Quinta, 11.
São muito curiosas estas greves que dão fins-de-semana prolongados, pagos, contra os desarranjos e prejuízos para a maioria dos trabalhadores do sector privado que fica sem ganhar por culpa dos “revolucionários” sindicalistas. Eu também não ponho a minha assinatura em alguns dos enunciados da futura lei, mas penso que seria necessário deixar chegar ao fim as conversações para ver o seu desenlace. Assim é um tour de force inútil que só serve as manigâncias partidárias. Por aqui, reina a animação. Tudo está aberto e os trabalhadores camarários e outros, gozam o dia em compras de Natal. Que país!
- Outro dia passei na Brasileira. Um dos moços simpáticos que servem às mesas, veio para mim e disse: “Sente-se, faça-nos companhia.” Por ali me quedei, com efeito. Entretanto, turistas ia chegando e ele, no seu inglês que para o caso mais não seria exigido, lá se ia desenrascando. Veio-me à memória aquela frase de Bismarck, o terrível chanceler austríaco: “O dom das línguas é um dom de empregado de café.”
- O Fertagus é sempre para mim a galera de observação. Quando cheguei à gare para obliterar o bilhete, encontro uma negra pequena de porte, nem gorda nem magra, de olhos esverdeados que me fixou num isto de interesse e desafio. Disse-lhe: “Estava à espera que a máquina não funcionasse!” Ela riu-se e disse: “Gosto de ver essa luz verde a acender e a apagar. – Que não seja por isso – respondi – pode aqui ficar até à meia-noite.” Nesse momento o comboio pára e eu dirijo-me para ele. Ouço, então, nas minhas costas: “Vai para onde?” Não respondi e entrei. No interior ela pergunta-me se conheço Foros de Amora, digo-lhe que não e ela, sem mais aquelas, convida-me a ir ao seu bairro. “É muito amável” e enfio os olhos no jornal. Reparo que ela não tira os seus de mim e quando chegou à estação, tornou: “Venha conhecer a minha casa.” Para não a decepcionar, atirei: “Noutra altura.”
- Outro dia o Jornal Público trazia este título: “O que me dá tesão no meu trabalho é eu ser o meu rato de laboratório:” Quem o afirma, é uma autora brasileira que pelos vistos tesão não lhe falta. Esta geração dos ditos escritores, cheios do talento de que o vazio os abastece, expõem-se à saciedade ao empolamento de si mesmos, como se a literatura fosse um meio de ser alguém surfando a onda da ociosidade dos tempos presentes.
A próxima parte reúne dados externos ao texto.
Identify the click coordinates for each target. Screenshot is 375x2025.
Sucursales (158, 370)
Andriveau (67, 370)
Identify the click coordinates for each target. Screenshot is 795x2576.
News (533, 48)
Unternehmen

- Às vezes, ao ligar o televisor, dou com um professor universitário que explica a nossa língua. A simpática personagem é cativante na forma e no conteúdo, mas surpreende-me quando diz: “Quais é que são...” Eu, não sendo catedrático, diria “Quais são...” pura e simplesmente.
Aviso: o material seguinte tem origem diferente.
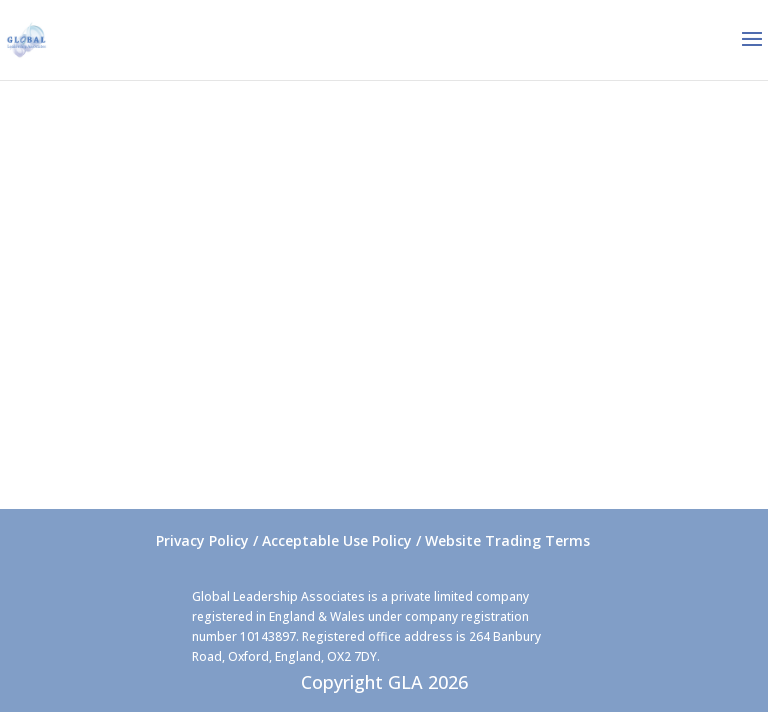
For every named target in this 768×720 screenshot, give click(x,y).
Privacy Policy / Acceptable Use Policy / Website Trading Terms (373, 540)
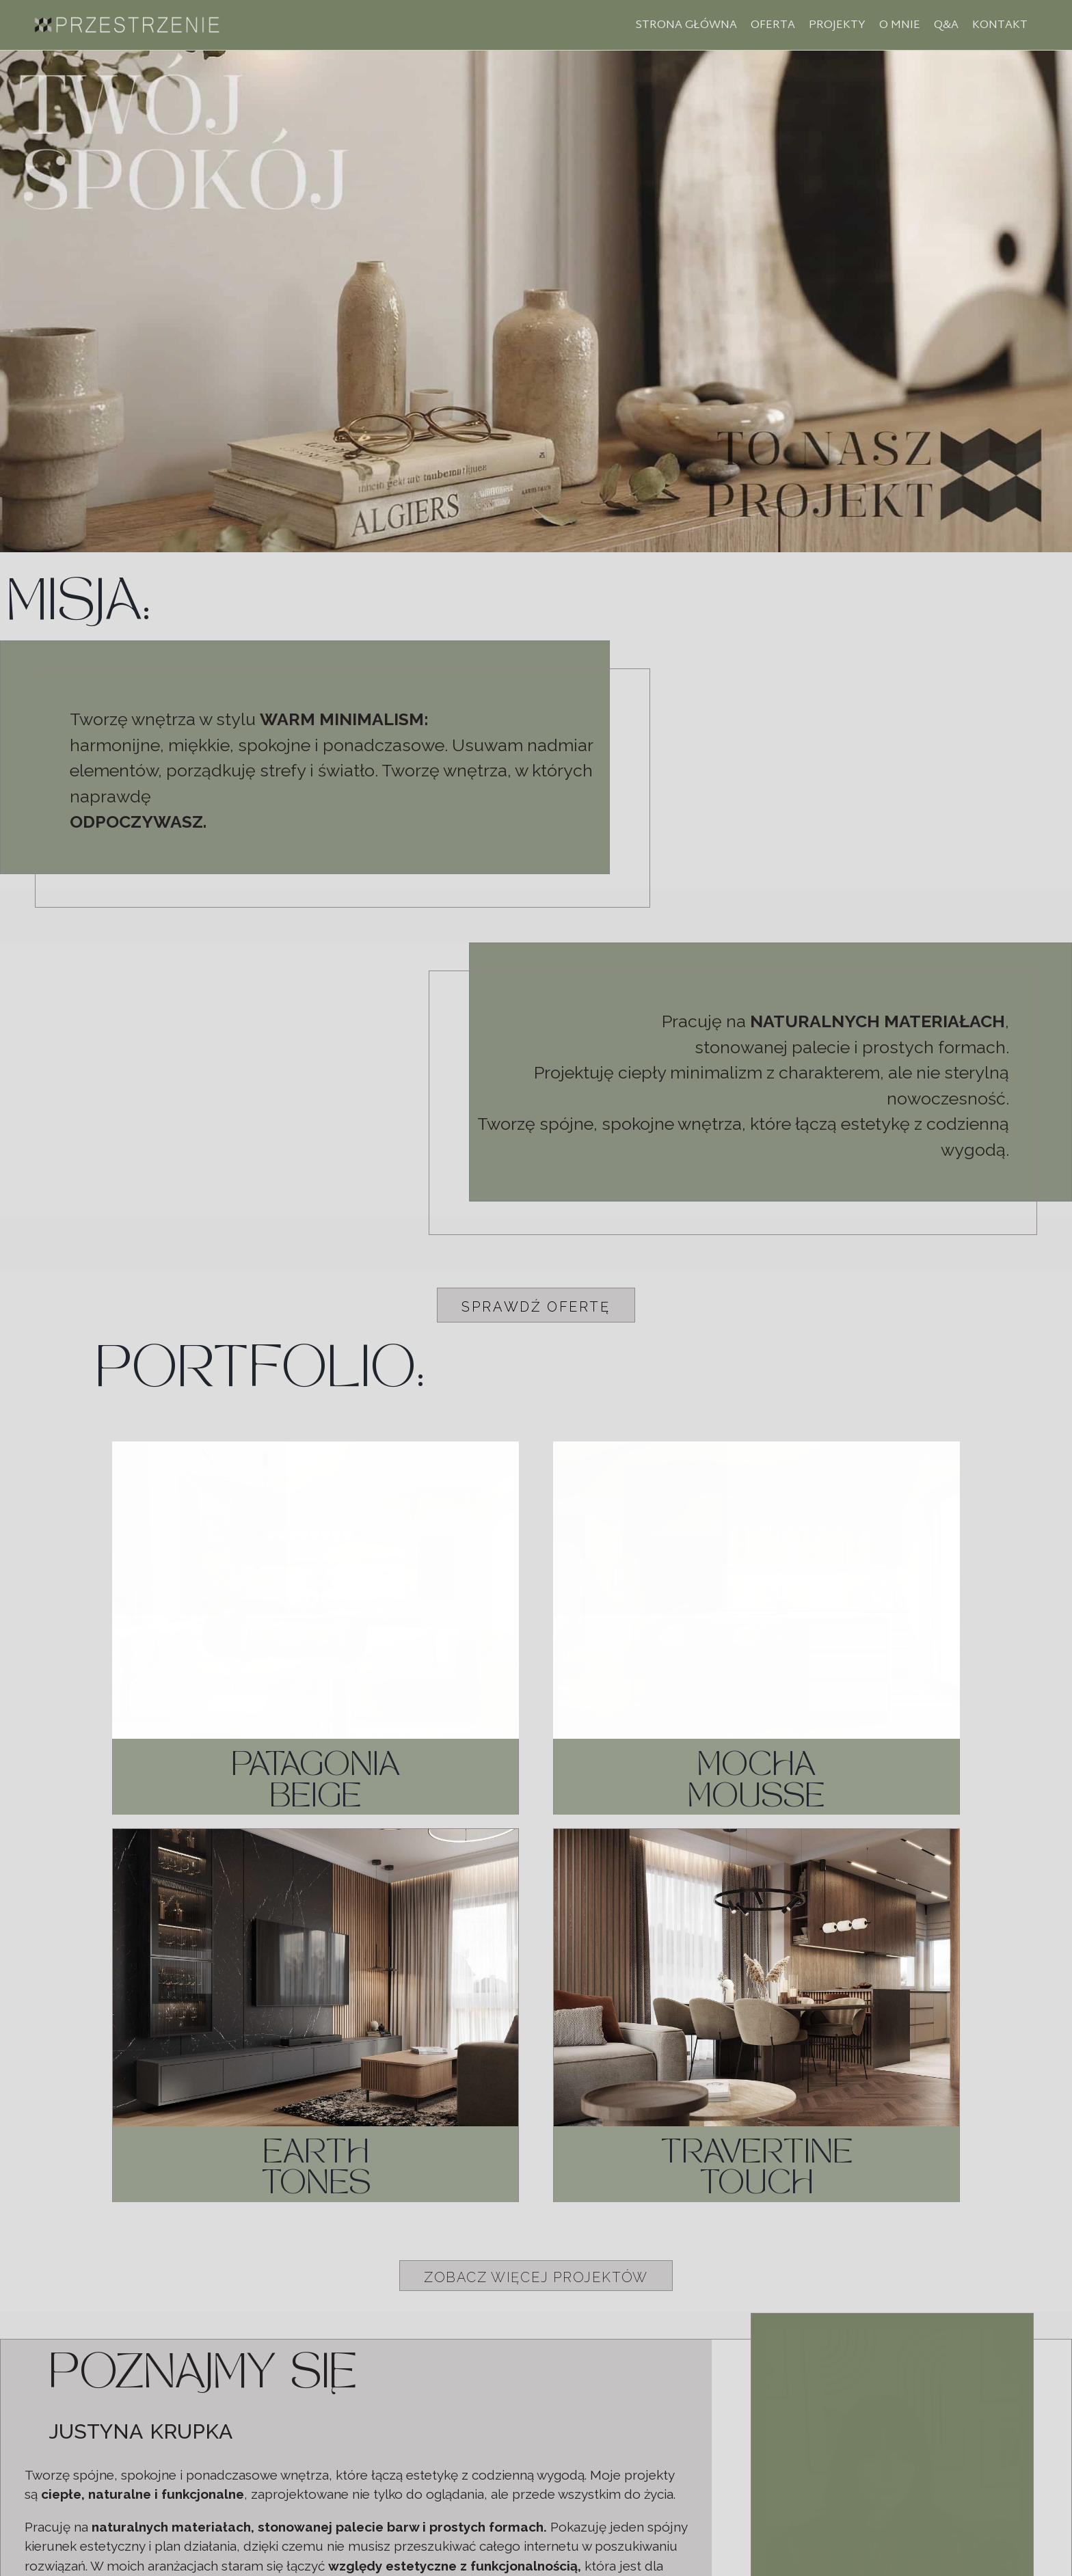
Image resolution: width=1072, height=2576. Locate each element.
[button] (535, 1305)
- Temo que Zelensky tenha de capitular face aos EUA e à Rússia. Ele é a cópia de De Gaulle e o melhor estadista que o mundo tem. Mundo entregue a um monstro sem preparação para o cargo nem deontologia, abrasado pela loucura dos negócios como inspiração divina.
- Com esta beleza tive tudo o que quis. Por isso hoje, estando saciado, dou-me ao luxo de não querer nada.